“O rest! thou soft word! autumnal flower of Eden! moonlight of the spirit!” (Jean Paul Richter).
AT THIS TIME OF THE YEAR, AS AUTUMN TURNS TO WINTER, IT IS A TIME FOR THE LAND TO REST. The fields have done their work, the harvest has been gathered in, and now comes the time of rest. The days are short, and the nights are long. The weather has grown cold, and the land, perhaps, lies under a peaceful blanket of quiet snow. It is the time of rest, the “moonlight of the spirit.”
Rest and winter, the season of rest, are not valued as they should be. And this is all the more sad because we tend to be a people who are more in need of rest than many. On most days, we are hurried, harried, and harassed. We are driven by the incessant drumbeat of activity. In our culture, extreme busyness is a badge of honor, worn proudly by the important people — the movers and the shakers. And so rather than look forward to the restfulness of winter, we resent being forced to change gears and slow down. We do not properly appreciate what this cycle of the seasons was meant to do for us.
The arrival of winter brings with it the opportunity for more thought and reflection. During the more active seasons, we don’t have as much time to evaluate our actions. We’re so busy going that we rarely consider whether our destination is any place worth going to. In the winter, however, there is more time to consider our principles and our values, and to make the much-needed adjustments. This is a valuable respite, a season to sit by the fire and . . . ponder.

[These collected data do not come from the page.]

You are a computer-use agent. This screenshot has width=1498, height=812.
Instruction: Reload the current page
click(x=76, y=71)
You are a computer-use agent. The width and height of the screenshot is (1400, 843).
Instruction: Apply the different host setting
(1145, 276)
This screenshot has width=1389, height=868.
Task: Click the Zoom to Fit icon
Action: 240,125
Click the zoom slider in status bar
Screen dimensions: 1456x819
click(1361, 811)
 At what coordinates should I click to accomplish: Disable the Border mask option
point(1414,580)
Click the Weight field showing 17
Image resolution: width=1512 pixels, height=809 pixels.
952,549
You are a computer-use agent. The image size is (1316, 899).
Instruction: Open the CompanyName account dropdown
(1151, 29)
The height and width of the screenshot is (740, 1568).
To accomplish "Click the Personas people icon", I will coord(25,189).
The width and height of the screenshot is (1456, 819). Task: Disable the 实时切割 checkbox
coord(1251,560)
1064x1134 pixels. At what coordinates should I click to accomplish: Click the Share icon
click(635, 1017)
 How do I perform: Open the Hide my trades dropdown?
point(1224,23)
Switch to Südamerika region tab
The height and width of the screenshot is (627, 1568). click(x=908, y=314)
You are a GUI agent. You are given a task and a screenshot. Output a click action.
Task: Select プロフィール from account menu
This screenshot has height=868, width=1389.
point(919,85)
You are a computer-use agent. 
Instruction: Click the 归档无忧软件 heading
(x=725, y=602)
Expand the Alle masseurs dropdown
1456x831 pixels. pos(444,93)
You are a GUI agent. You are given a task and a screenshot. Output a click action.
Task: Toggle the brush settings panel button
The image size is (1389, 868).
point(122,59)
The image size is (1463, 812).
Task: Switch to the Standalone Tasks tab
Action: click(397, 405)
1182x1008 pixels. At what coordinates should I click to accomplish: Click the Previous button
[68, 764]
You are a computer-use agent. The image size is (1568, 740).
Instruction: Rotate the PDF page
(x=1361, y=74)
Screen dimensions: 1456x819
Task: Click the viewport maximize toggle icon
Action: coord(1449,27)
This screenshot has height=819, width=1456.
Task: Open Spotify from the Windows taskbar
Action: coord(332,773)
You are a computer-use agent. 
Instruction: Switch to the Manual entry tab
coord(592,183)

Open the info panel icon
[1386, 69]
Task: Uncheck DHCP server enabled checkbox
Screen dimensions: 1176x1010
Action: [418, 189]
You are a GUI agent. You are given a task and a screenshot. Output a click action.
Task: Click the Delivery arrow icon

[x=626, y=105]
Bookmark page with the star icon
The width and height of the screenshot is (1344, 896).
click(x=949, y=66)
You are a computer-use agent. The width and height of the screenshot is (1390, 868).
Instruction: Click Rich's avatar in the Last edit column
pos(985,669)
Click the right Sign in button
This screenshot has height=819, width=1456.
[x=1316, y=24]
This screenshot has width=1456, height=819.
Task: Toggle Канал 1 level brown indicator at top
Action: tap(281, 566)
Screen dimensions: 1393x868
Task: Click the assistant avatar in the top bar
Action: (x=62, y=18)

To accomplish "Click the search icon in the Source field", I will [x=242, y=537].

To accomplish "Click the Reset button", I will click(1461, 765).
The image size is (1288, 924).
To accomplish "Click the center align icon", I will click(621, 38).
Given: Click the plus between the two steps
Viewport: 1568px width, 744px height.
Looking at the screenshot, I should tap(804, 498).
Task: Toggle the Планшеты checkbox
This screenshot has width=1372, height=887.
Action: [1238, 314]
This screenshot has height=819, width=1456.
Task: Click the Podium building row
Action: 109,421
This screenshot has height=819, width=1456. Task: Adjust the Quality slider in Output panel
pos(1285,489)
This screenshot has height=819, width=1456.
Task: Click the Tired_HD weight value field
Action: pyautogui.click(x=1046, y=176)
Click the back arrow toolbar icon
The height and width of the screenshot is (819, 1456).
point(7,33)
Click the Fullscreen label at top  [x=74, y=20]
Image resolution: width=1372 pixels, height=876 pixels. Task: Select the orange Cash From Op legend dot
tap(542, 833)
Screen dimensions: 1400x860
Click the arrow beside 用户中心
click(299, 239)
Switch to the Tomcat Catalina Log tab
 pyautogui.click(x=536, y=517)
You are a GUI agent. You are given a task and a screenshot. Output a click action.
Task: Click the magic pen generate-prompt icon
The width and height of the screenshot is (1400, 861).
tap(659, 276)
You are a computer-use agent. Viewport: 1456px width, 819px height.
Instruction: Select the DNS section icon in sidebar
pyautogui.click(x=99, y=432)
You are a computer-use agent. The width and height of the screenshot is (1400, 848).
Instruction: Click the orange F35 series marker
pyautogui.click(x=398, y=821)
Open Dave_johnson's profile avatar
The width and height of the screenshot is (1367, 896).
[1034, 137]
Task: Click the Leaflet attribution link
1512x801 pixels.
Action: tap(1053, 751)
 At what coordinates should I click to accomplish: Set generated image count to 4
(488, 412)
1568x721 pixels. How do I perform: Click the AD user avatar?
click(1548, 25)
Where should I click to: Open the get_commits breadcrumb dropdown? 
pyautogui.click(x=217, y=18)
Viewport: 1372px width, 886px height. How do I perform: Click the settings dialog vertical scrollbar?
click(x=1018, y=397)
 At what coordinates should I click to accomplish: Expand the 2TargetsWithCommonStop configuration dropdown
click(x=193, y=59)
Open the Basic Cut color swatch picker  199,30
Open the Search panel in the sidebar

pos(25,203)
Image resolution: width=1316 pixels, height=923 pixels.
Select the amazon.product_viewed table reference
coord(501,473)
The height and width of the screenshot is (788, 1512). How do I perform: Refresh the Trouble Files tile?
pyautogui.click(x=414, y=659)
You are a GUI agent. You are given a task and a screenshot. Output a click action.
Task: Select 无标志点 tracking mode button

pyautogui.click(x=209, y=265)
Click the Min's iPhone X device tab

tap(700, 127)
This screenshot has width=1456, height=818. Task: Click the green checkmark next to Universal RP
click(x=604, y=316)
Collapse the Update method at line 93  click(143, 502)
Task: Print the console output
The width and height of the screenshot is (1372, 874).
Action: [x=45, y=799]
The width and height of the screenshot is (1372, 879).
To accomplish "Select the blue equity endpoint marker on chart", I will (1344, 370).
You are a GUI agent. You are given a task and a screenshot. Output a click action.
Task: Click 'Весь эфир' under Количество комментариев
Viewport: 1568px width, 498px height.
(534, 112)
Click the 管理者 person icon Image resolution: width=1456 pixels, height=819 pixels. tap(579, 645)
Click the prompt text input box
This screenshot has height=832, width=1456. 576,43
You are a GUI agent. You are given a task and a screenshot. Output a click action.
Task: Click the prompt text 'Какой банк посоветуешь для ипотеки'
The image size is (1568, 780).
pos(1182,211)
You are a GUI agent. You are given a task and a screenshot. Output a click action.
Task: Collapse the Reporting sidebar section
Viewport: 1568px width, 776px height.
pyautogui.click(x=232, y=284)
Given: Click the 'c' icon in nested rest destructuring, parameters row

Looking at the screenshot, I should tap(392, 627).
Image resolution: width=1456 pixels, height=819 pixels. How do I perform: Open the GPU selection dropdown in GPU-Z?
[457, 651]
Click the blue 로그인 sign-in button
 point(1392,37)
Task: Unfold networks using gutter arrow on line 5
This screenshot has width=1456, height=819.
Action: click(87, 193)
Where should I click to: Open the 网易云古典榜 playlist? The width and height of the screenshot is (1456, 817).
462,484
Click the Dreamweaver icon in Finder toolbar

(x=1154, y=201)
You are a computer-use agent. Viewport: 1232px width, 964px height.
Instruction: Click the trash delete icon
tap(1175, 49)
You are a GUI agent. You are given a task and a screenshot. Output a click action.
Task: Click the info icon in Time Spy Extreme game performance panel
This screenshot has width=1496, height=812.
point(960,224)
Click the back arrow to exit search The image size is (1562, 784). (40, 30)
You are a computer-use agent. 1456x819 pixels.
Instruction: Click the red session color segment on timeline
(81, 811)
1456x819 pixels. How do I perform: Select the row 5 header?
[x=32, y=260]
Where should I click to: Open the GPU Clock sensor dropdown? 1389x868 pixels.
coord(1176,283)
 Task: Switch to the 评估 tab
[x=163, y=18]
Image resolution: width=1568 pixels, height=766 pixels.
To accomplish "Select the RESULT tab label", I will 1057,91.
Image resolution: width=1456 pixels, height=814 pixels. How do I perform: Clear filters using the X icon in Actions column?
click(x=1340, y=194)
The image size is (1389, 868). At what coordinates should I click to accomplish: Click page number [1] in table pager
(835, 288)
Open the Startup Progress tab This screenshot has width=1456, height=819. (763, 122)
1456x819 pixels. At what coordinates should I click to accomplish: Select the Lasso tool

Quietude has a special beauty about it — and a unique strength. There are few things that epitomize strength any more than a mountain, yet a mountain is a very quiet, peaceful thing. It is majestic in its stillness. Its massive strength is quietly husbanded and not wastefully or frivolously spent. So we should not begrudge that time of the year when our own strength is to be held in reserve. The onset of winter should remind us of the need for rest and replenishment, and for quiet reflection on the meaning of our many activities. If not allowed to rest, our “fields” will fail us, perhaps when we need them most. The busier our summers are, the more we need our winters.
“Take rest; a field that has rested gives a bountiful crop” (Ovid).